In the same way, there are thousands of fantastic uses for mobile technology which no one has been able to discover, develop and sell because the platform for it hasn’t been there. From the developer side, there are too many crippling limitations to development and barriers to sales. For consumers, the devices aren’t easy to use to start with, but finding, paying for and installing is a nightmare on more levels than Dante could describe.
iPhone and its AppStore are game changing because they directly address the total user experience for new mobile applications. This is a bigger change for mobile applications than iTunes was for music.

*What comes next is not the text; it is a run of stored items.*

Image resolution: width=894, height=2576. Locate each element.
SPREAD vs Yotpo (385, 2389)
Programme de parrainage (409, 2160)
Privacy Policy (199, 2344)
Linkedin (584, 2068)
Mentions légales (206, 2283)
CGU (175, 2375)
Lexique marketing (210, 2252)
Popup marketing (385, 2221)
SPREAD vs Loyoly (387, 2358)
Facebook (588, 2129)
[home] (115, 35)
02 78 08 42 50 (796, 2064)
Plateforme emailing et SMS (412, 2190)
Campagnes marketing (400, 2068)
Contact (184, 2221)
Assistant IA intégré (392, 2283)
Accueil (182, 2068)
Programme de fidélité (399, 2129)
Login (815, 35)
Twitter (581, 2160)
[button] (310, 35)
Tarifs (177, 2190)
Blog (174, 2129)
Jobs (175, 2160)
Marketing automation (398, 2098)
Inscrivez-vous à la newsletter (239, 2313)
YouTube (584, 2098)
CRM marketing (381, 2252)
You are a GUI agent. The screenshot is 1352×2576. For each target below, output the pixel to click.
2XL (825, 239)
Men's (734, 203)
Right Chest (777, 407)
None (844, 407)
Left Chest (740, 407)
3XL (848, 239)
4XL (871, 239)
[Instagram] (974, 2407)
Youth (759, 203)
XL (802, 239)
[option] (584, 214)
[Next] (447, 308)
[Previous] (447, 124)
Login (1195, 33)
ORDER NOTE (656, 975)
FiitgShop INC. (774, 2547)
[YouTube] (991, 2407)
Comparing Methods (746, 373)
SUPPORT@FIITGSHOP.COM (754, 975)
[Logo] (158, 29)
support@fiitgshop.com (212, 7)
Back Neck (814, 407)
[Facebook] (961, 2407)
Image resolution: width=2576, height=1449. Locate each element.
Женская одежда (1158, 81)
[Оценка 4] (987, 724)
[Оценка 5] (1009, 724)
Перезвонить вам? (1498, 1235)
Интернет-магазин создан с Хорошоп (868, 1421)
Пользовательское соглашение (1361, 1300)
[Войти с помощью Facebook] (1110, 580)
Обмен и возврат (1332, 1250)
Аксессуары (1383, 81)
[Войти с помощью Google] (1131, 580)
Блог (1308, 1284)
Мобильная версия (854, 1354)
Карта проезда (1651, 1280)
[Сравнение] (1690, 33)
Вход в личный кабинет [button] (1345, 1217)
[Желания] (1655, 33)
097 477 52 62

I remember the days when you bought (or copied) stacks of applications for your computer. There are many reasons we don’t still do that. So we don’t think of wanting to buy lots of small applications. Just as we didn’t used to think of buying lots of music as single songs. App Store might make you think differently. You’ll buy lots of these new singles.
I’m be willing to bet on a significantly higher figure for App Store per user average revenue in 2009. Any takers?
San Jose Mercury News ran a great article by John Bourdreau today about the iPhone economy as Application developers swarm to iPhone with many good quotes and stats.
In response to Forbes IPhone Apps Appeal, which raises many issues about usability, security and quality:
Not every release has to be a hit. User ratings and reviews like in iTunes will make it easier to discover the best apps that enhance the iPhone experience, and avoid those that need improvement. The ease with which they can be found, purchased and installed will make it painless to try several and discard any that you don’t automatically hum along with.
The best will become hits, driven by ratings, blog posts, status messages and more — no payola required (though it still has a leveraging effect to make hits even bigger).
This is a dramatic change. For the first time mobile has a viable ecosystem for new applications.
I predict that more revolution will come to the mobile industry (and to how mobile technology impacts people’s lives) through the App Store than came from the introduction of the iPhone itself.
In response to Apps First to Market will win?:
I think apps will work more like music singles. First to market in a given genre will not be an overwhelming advantage. In fact, releases will be inspired by each other and build on each other. There will be no stigma to having a new favorite next week. Ratings from other listeners, as well as what your friends are listening to, reviewers are writing about, etc., will help you decide what to tune in to.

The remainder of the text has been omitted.